For some reason that story and Jeff's book always come to mind together. I'm not sure why. Maybe if you read Jeff's book, you too can sell shit in tinfoil. Let's just hope your book is better than that.

JUMP START YOUR BOOK SALES: A Money-Making Guide For Authors, Independent Publishers and Small Presses

by Marilyn & Tom Ross

It's been a while since I read this book, but I remember it as being damn near comprehensive. It's probably a little too focused on self-published authors. Glancing at it now, I suspect they must have updated the web stuff in a recent edition (if not, read that section with skepticism). My copy was published in 1999 so I can only hope they've come up with a newer edition. It's really an excellent book and as I'm writing this I'm thinking: hmmm, you should probably re-read this one.
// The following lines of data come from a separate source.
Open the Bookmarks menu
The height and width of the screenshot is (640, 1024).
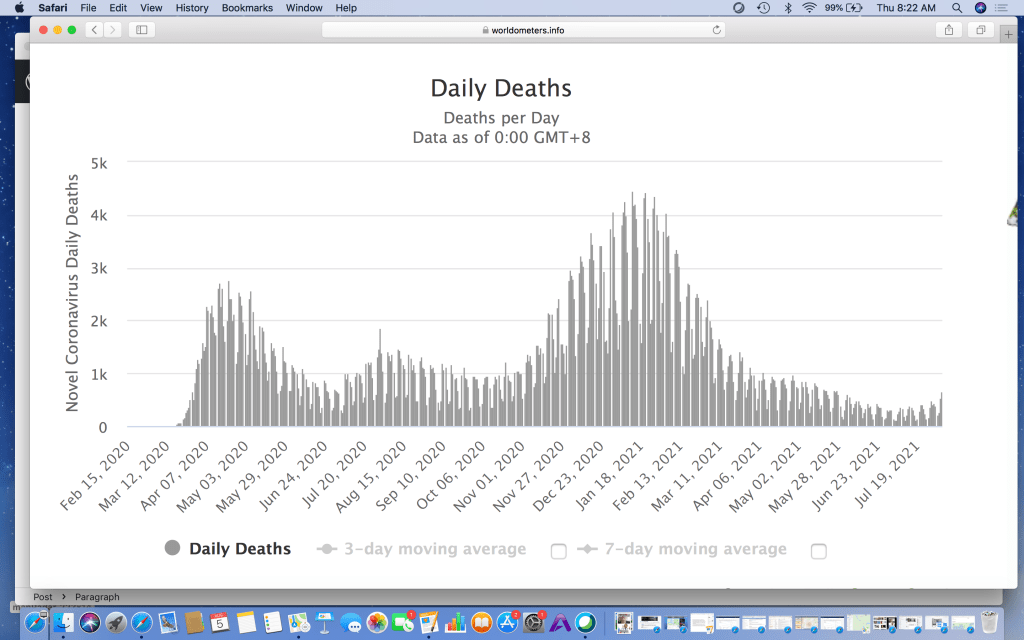click(x=246, y=8)
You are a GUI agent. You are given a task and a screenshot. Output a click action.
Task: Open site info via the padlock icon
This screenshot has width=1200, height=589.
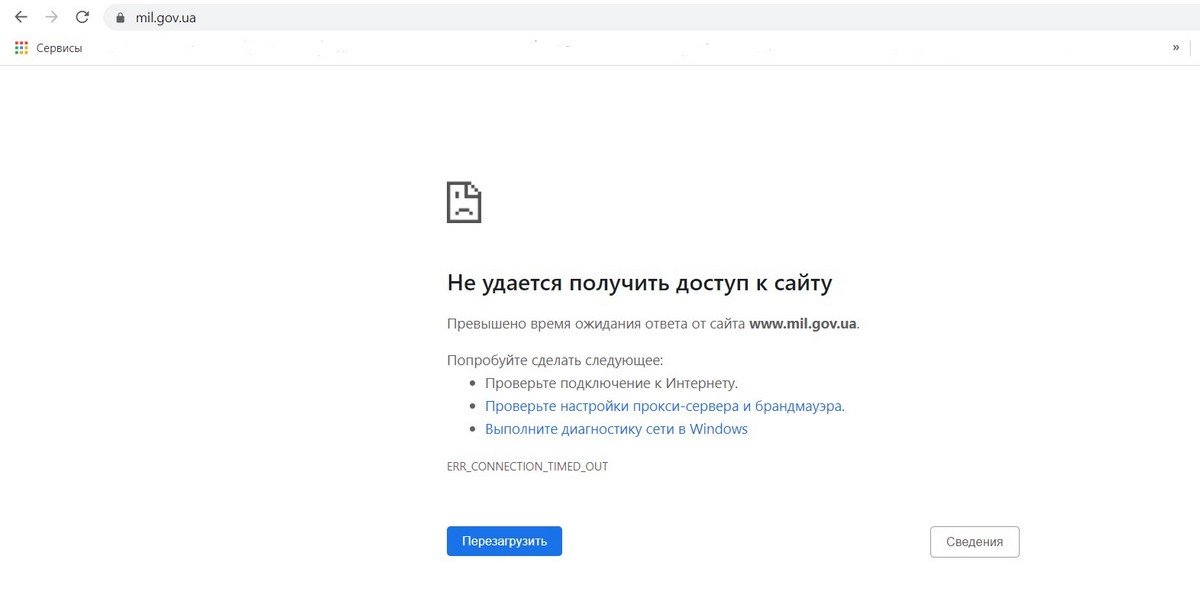(120, 17)
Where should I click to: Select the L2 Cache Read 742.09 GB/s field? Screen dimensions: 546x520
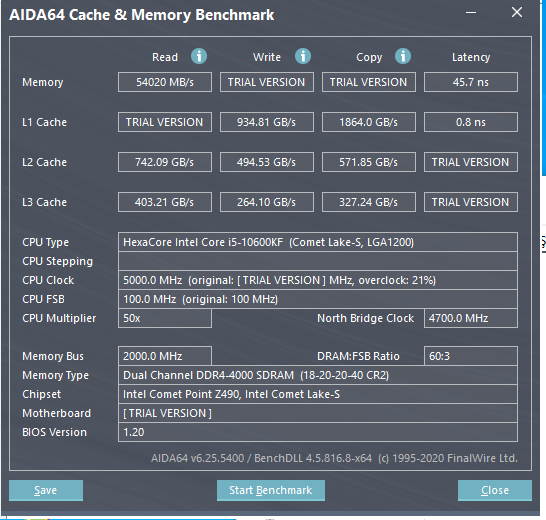coord(165,162)
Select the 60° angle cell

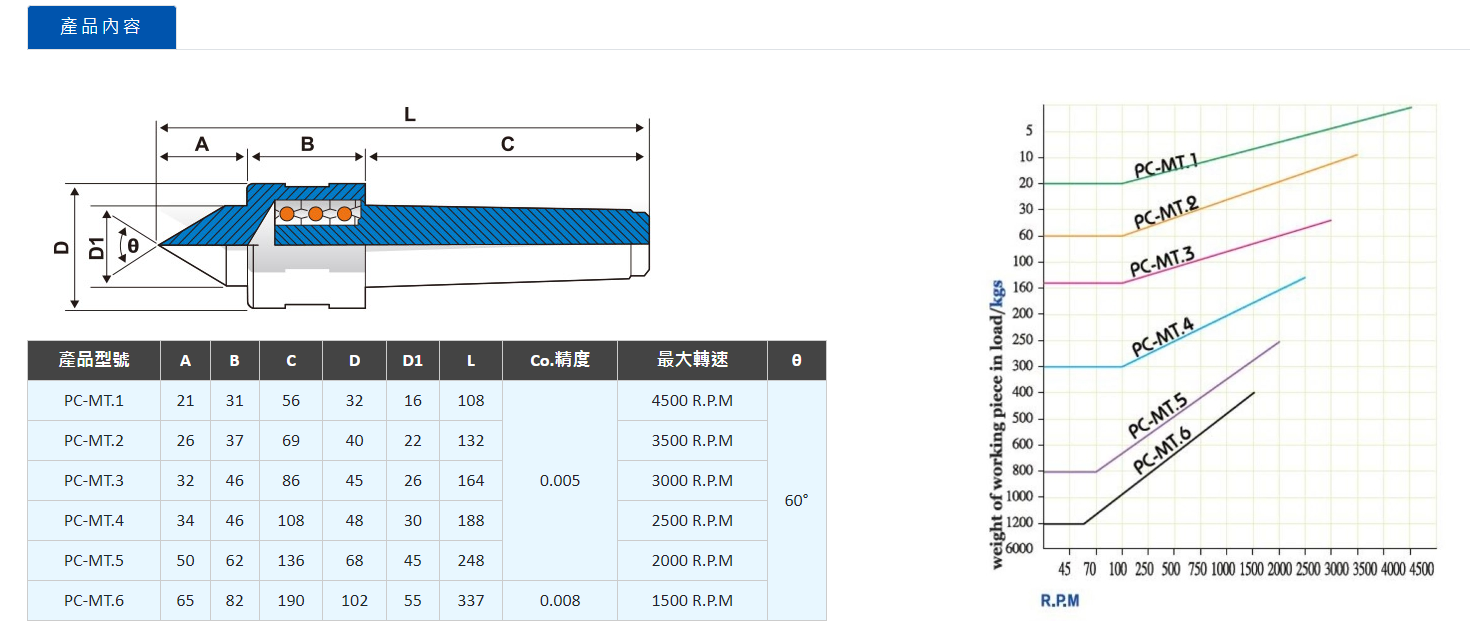point(795,500)
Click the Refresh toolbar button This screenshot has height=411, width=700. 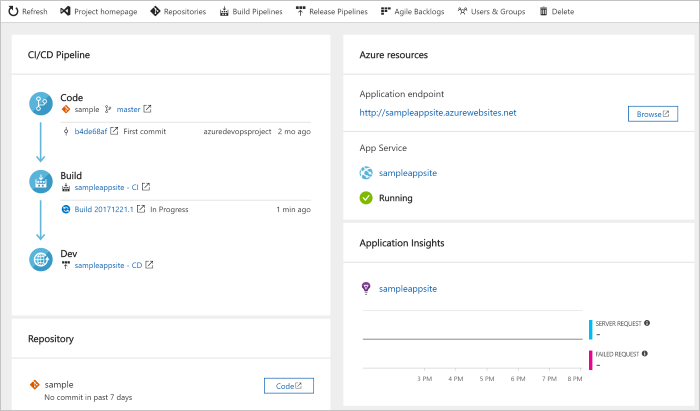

Of course, I'm also remembering that the person who recommended I read it was a small press publisher who offered me a contract for a novel, then before any action resembling publication was taken, went out of business, disconnected her phone and (this is true) her website changed from that of a publisher to that of an animal crematorium.

Plug Your Book! Online Book Marketing For Authors

by Steve Weber

I mentioned this earlier. It's got some good things in it, but it's entirely too focused on Amazon. Amazon, as most of us know by now, sells a lot of books--but mostly a few books by a lot of authors. (Pretty much the same business model as POD publishers such as iUniverse and XLibris.) They are a very small percentage of the overall bookselling market. Still, there's good stuff here and it doesn't take long to read it.

Of course, if you really want to get great book sales, convince your publisher to get your mass market paperback really good placement at Wal-Marts and Sam's Clubs and Costcos. Once you've figured out how to do that...


Mark Terry


Anonymous Eric Mayer said...

Amazon is fun because it gives you some feeling that something's going on with your books.

As for publisher to animal crematorium...sounds about right.

And as for the selling in tinfoil...good luck getting a publisher to ante up for a foil cover!

9:31 AM  
Blogger Ron Estrada said...

Let me use the RV business as an analogy (again). We make a product that is, hands down, the safest way to tow a travel trailer in existence. Even our competitors won't deny that. But we still have to hustle constantly to sell enough of these things to make a living. In a world saturated with products, including novels, you have to be a salesman.

9:54 AM  
Blogger spyscribbler said...

Thanks for the last three posts! I've been lazing away on vacation, but they were timely for me.

By the way, you can read Plug Your Book, for free.